In male development, starting from the indifferent stage,
we have the urethral folds on either side,
and the labioscrotal swellings just lateral to those.
The glans of the penis will develop from the genital tubercle
located just ahead of the urethral folds.
Now, in the case of male development,
the labioscrotal swellings will become the scrotum, the urethral folds will seal together,
and the opening of the urethra will be eventually found at the head of the penis,
also known as the glans of the penis.
So as the urethral folds seal themselves shut,
they kind of zip forward from the base of the penis,
out towards the glans, and the labioscrotum swellings enlarge
and have the testes descend into them and then, will fuse on the midline,
leaving us with a scrotal raphe or a continuous seam
between the two sides of the scrotum
and similarly, will have the penile raphe extending onto the shaft of the penis
on its ventral side as the urethra is completely enclosed in the spongey cavernous body,
or pardon me, the spongey body of the penis.
The endoderm lined urethra almost reaches the end of the penis
but does not actually reach the outside.
Instead, before the urethra can actually empty urine to the outside,
ectoderm from the glans of the penis invaginates
and meets the endoderm lined portion of the spongey urethra.

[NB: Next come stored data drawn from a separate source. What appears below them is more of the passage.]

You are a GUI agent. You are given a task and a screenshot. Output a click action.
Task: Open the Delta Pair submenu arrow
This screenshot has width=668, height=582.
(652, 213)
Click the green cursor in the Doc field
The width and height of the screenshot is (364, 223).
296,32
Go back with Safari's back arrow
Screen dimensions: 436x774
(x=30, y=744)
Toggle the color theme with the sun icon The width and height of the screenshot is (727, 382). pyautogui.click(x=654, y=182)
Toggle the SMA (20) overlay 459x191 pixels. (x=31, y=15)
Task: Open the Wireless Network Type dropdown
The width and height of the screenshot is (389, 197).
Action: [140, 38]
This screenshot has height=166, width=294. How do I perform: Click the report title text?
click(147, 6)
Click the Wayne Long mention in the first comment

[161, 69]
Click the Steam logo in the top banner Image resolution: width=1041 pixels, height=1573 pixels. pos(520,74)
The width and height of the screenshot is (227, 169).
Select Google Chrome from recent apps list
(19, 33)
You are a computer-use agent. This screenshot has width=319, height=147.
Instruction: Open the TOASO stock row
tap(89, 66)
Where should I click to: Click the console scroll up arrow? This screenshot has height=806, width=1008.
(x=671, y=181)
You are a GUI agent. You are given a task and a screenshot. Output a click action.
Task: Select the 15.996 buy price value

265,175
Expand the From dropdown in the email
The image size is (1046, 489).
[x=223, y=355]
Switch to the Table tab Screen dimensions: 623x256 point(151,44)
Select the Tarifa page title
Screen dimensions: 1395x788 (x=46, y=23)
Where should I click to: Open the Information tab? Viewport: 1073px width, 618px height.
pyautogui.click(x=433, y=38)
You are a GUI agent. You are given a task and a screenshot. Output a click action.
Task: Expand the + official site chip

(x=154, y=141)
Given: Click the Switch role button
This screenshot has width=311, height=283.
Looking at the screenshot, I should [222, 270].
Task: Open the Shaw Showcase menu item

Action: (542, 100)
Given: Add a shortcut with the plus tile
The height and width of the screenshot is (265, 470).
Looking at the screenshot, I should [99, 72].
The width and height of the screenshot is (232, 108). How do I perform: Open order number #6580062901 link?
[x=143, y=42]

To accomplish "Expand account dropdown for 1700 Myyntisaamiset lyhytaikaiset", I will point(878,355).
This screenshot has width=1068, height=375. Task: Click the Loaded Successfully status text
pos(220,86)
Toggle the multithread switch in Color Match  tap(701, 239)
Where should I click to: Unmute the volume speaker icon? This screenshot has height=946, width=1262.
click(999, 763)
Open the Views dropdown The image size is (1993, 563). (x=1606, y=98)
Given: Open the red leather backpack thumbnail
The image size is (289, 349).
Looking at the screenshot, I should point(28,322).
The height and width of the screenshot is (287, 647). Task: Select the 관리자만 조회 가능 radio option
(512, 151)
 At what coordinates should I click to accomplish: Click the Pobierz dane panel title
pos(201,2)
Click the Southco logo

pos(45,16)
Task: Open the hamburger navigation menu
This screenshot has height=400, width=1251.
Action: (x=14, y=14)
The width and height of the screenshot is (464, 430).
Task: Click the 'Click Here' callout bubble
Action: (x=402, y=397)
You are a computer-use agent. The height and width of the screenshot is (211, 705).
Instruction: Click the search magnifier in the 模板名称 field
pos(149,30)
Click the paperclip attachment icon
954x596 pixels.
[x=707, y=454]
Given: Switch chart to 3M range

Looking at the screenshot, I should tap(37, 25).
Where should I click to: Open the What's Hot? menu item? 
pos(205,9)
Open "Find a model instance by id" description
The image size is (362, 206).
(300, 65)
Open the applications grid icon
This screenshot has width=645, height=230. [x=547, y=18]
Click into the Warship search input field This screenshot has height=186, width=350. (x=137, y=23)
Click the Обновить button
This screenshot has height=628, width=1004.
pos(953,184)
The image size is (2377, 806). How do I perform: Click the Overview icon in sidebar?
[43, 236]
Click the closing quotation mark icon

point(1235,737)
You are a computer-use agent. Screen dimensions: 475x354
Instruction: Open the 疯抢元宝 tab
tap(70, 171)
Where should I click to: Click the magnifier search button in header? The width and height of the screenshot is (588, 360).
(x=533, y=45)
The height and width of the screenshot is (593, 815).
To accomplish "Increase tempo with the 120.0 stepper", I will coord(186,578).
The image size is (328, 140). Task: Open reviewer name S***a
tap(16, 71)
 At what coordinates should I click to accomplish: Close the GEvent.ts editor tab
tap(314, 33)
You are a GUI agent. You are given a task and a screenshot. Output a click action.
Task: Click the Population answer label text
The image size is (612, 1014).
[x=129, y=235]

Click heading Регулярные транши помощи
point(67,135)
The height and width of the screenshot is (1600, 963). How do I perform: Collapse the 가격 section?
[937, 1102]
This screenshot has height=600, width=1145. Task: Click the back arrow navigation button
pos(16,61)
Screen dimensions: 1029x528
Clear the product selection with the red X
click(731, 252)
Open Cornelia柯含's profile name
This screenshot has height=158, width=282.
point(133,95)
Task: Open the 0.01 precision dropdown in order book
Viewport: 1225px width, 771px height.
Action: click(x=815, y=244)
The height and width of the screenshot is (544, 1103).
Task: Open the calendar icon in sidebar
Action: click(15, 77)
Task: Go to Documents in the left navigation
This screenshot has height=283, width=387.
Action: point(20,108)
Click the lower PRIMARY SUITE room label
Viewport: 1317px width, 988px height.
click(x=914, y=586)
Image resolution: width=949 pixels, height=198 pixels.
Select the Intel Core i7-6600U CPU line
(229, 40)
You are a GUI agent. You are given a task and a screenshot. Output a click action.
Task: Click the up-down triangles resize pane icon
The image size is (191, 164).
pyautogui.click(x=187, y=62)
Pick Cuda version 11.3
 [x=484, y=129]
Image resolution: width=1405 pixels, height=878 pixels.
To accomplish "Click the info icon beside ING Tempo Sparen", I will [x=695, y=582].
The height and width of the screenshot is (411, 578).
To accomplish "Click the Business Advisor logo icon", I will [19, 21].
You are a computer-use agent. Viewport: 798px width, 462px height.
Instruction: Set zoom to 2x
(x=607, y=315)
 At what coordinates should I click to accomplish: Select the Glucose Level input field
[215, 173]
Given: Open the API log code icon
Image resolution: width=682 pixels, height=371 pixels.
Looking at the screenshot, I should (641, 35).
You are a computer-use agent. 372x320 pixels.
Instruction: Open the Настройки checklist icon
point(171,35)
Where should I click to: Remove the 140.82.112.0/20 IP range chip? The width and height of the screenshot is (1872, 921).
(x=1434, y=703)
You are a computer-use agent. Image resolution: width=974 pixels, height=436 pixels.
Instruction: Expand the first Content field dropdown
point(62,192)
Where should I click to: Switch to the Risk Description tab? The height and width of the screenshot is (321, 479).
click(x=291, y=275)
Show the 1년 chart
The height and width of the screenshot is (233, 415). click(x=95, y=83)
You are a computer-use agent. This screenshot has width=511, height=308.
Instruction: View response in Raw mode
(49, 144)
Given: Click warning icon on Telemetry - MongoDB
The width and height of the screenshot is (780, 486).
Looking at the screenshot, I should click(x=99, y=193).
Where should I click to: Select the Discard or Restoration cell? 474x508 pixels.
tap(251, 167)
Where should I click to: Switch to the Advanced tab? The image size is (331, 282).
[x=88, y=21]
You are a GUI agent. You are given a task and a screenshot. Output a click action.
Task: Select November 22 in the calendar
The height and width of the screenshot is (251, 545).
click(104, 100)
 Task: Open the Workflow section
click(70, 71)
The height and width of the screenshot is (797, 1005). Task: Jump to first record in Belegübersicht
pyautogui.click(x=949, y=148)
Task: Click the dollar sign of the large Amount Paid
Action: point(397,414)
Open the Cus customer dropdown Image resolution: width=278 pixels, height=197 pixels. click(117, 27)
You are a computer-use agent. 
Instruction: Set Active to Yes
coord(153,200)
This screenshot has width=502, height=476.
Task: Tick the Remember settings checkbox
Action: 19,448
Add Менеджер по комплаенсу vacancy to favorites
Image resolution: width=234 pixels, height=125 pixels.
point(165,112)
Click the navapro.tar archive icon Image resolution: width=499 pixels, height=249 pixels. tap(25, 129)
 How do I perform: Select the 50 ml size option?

And when that membrane between the two ruptures,
urine can then be released from the penis and the kidneys can do their work
and contribute the urine back into the amniotic fluid.
As this is happening, the glans of the penis develops some furrows within it
that will move inward and create the prepuce or the foreskin of the penis.
If the labioscrotal swellings or urethral folds fail to fuse together
to create the scrotal or penile raphe along its ventral surface,
the urethra in the male can open a little too soon
and not actually make it to the glans of the penis.
This is called hypospadias.
It’s an irrelatively common anomaly to find in male infants.
If the scrotum has an opening allowing urine out, that is called peroneal hypospadias.
Between the scrotum and the shaft of the penis would be penoscrotal.
And further down onto the shaft, we would have penile hypospadias.
The further the hypospadias extends outward,
the more it’s gonna replicate the normal appearance
emptying from the glands of the penis
and if it’s emptying just underneath the glands of the penis in a balanic/coronal manner,
or on the tip of the penis but facing downward, also known as glandular hypospadias,
it will probably not be surgically repaired.
But the ones that are emptying a little further back
may have elective surgery done to make sure that urine can drain in the typical manner.
In a seemingly related condition,
you can have epispadias where the urethra opens on the dorsal side of the penis.
This is due to a completely different set of events during development.
If the lateral plate mesoderm that forms the pelvic wall
fails to fuse completely on the front,
it can wind up causing an opening of the penis on the dorsal surface
or even an opening of the penis, genitalia, and bladder
from the anterior wall of the pelvis.
This is known as bladder exstrophy
and is similar to gastroschisis and ectopia cordis
and that it is a body wall defect only this time, manifesting in the pelvis.